From the entries below, return only the lines starting at the one that contains "[Tuto] Parachute (318, 571)" and ending at the one that contains "[Aller au dernier message] (1384, 466)", exactly as they stand.

───

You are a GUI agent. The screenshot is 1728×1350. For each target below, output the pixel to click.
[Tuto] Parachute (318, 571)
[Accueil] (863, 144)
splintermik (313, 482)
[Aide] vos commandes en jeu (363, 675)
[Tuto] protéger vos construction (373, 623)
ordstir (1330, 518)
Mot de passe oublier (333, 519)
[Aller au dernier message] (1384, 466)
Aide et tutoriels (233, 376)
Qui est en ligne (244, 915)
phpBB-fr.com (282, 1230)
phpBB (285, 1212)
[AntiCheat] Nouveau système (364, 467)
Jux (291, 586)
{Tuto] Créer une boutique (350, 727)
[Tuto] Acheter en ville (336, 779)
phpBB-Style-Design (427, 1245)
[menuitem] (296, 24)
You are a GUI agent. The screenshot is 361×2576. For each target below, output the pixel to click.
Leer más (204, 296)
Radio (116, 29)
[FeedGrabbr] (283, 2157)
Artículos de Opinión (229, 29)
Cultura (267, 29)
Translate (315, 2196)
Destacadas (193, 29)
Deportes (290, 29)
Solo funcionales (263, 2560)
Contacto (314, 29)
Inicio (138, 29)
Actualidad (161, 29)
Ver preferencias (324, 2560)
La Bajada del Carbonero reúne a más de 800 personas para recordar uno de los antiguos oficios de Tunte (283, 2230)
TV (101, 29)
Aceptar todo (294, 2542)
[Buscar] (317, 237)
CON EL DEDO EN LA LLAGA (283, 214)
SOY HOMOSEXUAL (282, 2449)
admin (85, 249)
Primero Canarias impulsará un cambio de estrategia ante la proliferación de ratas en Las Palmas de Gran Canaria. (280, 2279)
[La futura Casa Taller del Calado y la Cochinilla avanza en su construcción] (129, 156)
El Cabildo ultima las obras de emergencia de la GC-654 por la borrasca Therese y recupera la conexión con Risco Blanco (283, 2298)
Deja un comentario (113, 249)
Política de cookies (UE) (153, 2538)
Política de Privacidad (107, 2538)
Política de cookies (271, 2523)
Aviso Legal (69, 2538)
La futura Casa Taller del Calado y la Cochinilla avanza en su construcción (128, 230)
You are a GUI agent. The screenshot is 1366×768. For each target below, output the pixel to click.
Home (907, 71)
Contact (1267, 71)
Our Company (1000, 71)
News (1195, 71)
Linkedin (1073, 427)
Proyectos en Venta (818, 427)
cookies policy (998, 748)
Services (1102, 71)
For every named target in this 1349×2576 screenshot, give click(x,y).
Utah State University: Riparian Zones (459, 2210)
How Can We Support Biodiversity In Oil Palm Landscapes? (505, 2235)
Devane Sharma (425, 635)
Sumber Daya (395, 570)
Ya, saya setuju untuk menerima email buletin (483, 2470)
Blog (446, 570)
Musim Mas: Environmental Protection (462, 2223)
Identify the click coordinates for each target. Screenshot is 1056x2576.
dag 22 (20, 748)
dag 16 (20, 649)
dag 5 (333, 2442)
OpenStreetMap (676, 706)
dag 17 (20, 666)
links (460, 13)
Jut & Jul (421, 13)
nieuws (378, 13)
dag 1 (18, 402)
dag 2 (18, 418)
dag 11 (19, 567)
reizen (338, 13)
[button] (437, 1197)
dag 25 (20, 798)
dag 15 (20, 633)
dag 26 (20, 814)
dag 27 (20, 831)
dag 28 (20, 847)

───

WRITTEN SOLUTION
[Tuto] Parachute (318, 571)
[Accueil] (863, 144)
splintermik (313, 482)
[Aide] vos commandes en jeu (363, 675)
[Tuto] protéger vos construction (373, 623)
ordstir (1330, 518)
Mot de passe oublier (333, 519)
[Aller au dernier message] (1384, 466)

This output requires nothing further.